((

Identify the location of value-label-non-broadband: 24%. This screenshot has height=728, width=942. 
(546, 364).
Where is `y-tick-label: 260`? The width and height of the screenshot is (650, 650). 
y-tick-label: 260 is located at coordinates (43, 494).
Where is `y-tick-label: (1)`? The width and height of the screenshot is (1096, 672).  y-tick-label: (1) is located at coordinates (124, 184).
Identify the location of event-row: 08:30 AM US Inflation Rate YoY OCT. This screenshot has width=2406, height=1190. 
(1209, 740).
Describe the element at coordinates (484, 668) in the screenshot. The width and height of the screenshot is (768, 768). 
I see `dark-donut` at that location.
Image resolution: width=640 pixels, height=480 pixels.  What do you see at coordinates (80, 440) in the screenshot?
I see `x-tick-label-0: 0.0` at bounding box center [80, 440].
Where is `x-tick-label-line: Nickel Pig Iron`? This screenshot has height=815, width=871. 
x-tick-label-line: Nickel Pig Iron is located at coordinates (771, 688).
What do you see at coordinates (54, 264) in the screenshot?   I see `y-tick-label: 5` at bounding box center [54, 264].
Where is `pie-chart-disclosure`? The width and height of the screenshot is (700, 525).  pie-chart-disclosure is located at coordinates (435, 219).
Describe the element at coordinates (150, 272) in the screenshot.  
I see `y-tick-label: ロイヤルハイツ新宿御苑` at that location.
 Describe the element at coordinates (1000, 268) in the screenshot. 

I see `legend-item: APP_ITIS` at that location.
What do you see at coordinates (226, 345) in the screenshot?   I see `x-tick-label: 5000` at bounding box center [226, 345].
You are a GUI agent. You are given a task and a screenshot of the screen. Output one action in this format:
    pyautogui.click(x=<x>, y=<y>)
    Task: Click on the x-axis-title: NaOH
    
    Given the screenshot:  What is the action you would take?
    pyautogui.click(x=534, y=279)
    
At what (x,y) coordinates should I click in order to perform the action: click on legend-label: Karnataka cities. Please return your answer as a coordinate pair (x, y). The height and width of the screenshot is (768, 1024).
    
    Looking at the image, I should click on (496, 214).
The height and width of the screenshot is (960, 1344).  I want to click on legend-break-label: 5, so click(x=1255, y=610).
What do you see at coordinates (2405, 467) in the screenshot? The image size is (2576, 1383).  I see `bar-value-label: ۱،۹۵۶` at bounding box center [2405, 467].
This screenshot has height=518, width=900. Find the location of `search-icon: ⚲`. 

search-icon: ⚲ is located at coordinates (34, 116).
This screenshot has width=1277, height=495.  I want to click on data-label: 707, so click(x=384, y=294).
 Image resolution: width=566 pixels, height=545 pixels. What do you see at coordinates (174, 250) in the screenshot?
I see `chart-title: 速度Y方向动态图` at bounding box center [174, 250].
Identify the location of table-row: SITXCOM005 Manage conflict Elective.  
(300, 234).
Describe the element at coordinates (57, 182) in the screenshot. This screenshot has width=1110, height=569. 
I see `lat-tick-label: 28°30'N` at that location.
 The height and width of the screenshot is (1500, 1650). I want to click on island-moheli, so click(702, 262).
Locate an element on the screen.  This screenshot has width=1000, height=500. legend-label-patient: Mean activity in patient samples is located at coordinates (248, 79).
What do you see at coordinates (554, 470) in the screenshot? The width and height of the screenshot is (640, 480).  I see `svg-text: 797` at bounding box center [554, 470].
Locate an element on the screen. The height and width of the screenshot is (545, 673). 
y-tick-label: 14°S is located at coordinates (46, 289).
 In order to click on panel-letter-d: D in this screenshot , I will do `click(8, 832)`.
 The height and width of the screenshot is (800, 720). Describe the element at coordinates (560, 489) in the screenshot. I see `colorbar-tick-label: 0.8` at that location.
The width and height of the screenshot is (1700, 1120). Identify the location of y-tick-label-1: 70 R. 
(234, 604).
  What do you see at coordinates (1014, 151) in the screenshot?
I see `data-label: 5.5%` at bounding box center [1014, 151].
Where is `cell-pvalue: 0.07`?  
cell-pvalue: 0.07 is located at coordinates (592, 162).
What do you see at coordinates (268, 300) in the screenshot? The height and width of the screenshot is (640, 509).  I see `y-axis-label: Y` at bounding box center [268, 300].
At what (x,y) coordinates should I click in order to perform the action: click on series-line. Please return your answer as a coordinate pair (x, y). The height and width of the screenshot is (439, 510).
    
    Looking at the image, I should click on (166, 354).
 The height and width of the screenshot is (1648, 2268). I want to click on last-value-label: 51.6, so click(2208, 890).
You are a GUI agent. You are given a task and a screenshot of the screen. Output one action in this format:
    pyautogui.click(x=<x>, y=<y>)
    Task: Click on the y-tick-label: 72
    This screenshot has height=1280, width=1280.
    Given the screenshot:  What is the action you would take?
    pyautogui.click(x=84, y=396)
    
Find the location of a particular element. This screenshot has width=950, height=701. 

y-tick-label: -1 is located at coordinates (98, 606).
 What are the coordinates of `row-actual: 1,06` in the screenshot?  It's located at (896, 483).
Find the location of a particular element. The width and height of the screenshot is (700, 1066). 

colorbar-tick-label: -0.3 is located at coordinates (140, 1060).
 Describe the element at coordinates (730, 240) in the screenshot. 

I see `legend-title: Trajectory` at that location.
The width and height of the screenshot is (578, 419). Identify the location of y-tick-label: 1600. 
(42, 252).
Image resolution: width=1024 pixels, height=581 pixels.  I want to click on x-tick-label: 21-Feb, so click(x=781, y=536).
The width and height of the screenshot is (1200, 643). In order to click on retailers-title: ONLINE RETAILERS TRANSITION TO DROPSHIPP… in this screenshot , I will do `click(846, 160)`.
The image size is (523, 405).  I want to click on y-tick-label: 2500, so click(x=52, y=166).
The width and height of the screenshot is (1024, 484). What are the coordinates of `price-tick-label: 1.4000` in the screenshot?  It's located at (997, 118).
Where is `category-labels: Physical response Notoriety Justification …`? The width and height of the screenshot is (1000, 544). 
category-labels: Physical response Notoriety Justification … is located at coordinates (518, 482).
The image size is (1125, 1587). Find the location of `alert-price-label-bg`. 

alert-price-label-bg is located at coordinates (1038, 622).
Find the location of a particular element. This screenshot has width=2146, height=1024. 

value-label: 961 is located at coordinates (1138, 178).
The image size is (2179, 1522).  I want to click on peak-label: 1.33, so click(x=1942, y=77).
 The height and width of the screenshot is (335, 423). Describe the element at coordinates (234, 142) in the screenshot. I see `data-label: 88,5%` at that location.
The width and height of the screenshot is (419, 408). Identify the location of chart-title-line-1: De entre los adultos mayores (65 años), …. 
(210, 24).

))

Edit the items above so that "Identify the location of" is replaced by "Locate" everywhere it appears, keeping every other line unchanged.

> **Response for this exercise**
Locate value-label-non-broadband: 24%. This screenshot has height=728, width=942. 
(546, 364).
Where is `y-tick-label: 260`? The width and height of the screenshot is (650, 650). 
y-tick-label: 260 is located at coordinates (43, 494).
Where is `y-tick-label: (1)`? The width and height of the screenshot is (1096, 672).  y-tick-label: (1) is located at coordinates (124, 184).
Locate event-row: 08:30 AM US Inflation Rate YoY OCT. This screenshot has width=2406, height=1190. 
(1209, 740).
Describe the element at coordinates (484, 668) in the screenshot. The width and height of the screenshot is (768, 768). 
I see `dark-donut` at that location.
Image resolution: width=640 pixels, height=480 pixels.  What do you see at coordinates (80, 440) in the screenshot?
I see `x-tick-label-0: 0.0` at bounding box center [80, 440].
Where is `x-tick-label-line: Nickel Pig Iron`? This screenshot has height=815, width=871. 
x-tick-label-line: Nickel Pig Iron is located at coordinates (771, 688).
What do you see at coordinates (54, 264) in the screenshot?   I see `y-tick-label: 5` at bounding box center [54, 264].
Where is `pie-chart-disclosure`? The width and height of the screenshot is (700, 525).  pie-chart-disclosure is located at coordinates (435, 219).
Describe the element at coordinates (150, 272) in the screenshot.  
I see `y-tick-label: ロイヤルハイツ新宿御苑` at that location.
 Describe the element at coordinates (1000, 268) in the screenshot. 

I see `legend-item: APP_ITIS` at that location.
What do you see at coordinates (226, 345) in the screenshot?   I see `x-tick-label: 5000` at bounding box center [226, 345].
You are a GUI agent. You are given a task and a screenshot of the screen. Output one action in this format:
    pyautogui.click(x=<x>, y=<y>)
    Task: Click on the x-axis-title: NaOH
    
    Given the screenshot:  What is the action you would take?
    pyautogui.click(x=534, y=279)
    
At what (x,y) coordinates should I click in order to perform the action: click on legend-label: Karnataka cities. Please return your answer as a coordinate pair (x, y). The height and width of the screenshot is (768, 1024).
    
    Looking at the image, I should click on (496, 214).
The height and width of the screenshot is (960, 1344).  I want to click on legend-break-label: 5, so click(x=1255, y=610).
What do you see at coordinates (2405, 467) in the screenshot? The image size is (2576, 1383).  I see `bar-value-label: ۱،۹۵۶` at bounding box center [2405, 467].
This screenshot has height=518, width=900. Find the location of `search-icon: ⚲`. 

search-icon: ⚲ is located at coordinates (34, 116).
This screenshot has width=1277, height=495.  I want to click on data-label: 707, so click(x=384, y=294).
 Image resolution: width=566 pixels, height=545 pixels. What do you see at coordinates (174, 250) in the screenshot?
I see `chart-title: 速度Y方向动态图` at bounding box center [174, 250].
Locate table-row: SITXCOM005 Manage conflict Elective.  
(300, 234).
Describe the element at coordinates (57, 182) in the screenshot. This screenshot has width=1110, height=569. 
I see `lat-tick-label: 28°30'N` at that location.
 The height and width of the screenshot is (1500, 1650). I want to click on island-moheli, so click(702, 262).
Locate an element on the screen.  This screenshot has width=1000, height=500. legend-label-patient: Mean activity in patient samples is located at coordinates (248, 79).
What do you see at coordinates (554, 470) in the screenshot? The width and height of the screenshot is (640, 480).  I see `svg-text: 797` at bounding box center [554, 470].
Locate an element on the screen. The height and width of the screenshot is (545, 673). 
y-tick-label: 14°S is located at coordinates (46, 289).
 In order to click on panel-letter-d: D in this screenshot , I will do `click(8, 832)`.
 The height and width of the screenshot is (800, 720). Describe the element at coordinates (560, 489) in the screenshot. I see `colorbar-tick-label: 0.8` at that location.
The width and height of the screenshot is (1700, 1120). Locate y-tick-label-1: 70 R. 
(234, 604).
  What do you see at coordinates (1014, 151) in the screenshot?
I see `data-label: 5.5%` at bounding box center [1014, 151].
Where is `cell-pvalue: 0.07`?  
cell-pvalue: 0.07 is located at coordinates (592, 162).
What do you see at coordinates (268, 300) in the screenshot? The height and width of the screenshot is (640, 509).  I see `y-axis-label: Y` at bounding box center [268, 300].
At what (x,y) coordinates should I click in order to perform the action: click on series-line. Please return your answer as a coordinate pair (x, y). The height and width of the screenshot is (439, 510).
    
    Looking at the image, I should click on (166, 354).
 The height and width of the screenshot is (1648, 2268). I want to click on last-value-label: 51.6, so click(2208, 890).
You are a GUI agent. You are given a task and a screenshot of the screen. Output one action in this format:
    pyautogui.click(x=<x>, y=<y>)
    Task: Click on the y-tick-label: 72
    This screenshot has height=1280, width=1280.
    Given the screenshot:  What is the action you would take?
    pyautogui.click(x=84, y=396)
    
Find the location of a particular element. This screenshot has width=950, height=701. 

y-tick-label: -1 is located at coordinates (98, 606).
 What are the coordinates of `row-actual: 1,06` in the screenshot?  It's located at (896, 483).
Find the location of a particular element. The width and height of the screenshot is (700, 1066). 

colorbar-tick-label: -0.3 is located at coordinates (140, 1060).
 Describe the element at coordinates (730, 240) in the screenshot. 

I see `legend-title: Trajectory` at that location.
The width and height of the screenshot is (578, 419). Locate y-tick-label: 1600. 
(42, 252).
Image resolution: width=1024 pixels, height=581 pixels.  I want to click on x-tick-label: 21-Feb, so click(x=781, y=536).
The width and height of the screenshot is (1200, 643). In order to click on retailers-title: ONLINE RETAILERS TRANSITION TO DROPSHIPP… in this screenshot , I will do `click(846, 160)`.
The image size is (523, 405).  I want to click on y-tick-label: 2500, so click(x=52, y=166).
The width and height of the screenshot is (1024, 484). What are the coordinates of `price-tick-label: 1.4000` in the screenshot?  It's located at (997, 118).
Where is `category-labels: Physical response Notoriety Justification …`? The width and height of the screenshot is (1000, 544). 
category-labels: Physical response Notoriety Justification … is located at coordinates (518, 482).
The image size is (1125, 1587). Find the location of `alert-price-label-bg`. 

alert-price-label-bg is located at coordinates (1038, 622).
Find the location of a particular element. This screenshot has width=2146, height=1024. 

value-label: 961 is located at coordinates (1138, 178).
The image size is (2179, 1522).  I want to click on peak-label: 1.33, so click(x=1942, y=77).
 The height and width of the screenshot is (335, 423). Describe the element at coordinates (234, 142) in the screenshot. I see `data-label: 88,5%` at that location.
The width and height of the screenshot is (419, 408). Locate chart-title-line-1: De entre los adultos mayores (65 años), …. 
(210, 24).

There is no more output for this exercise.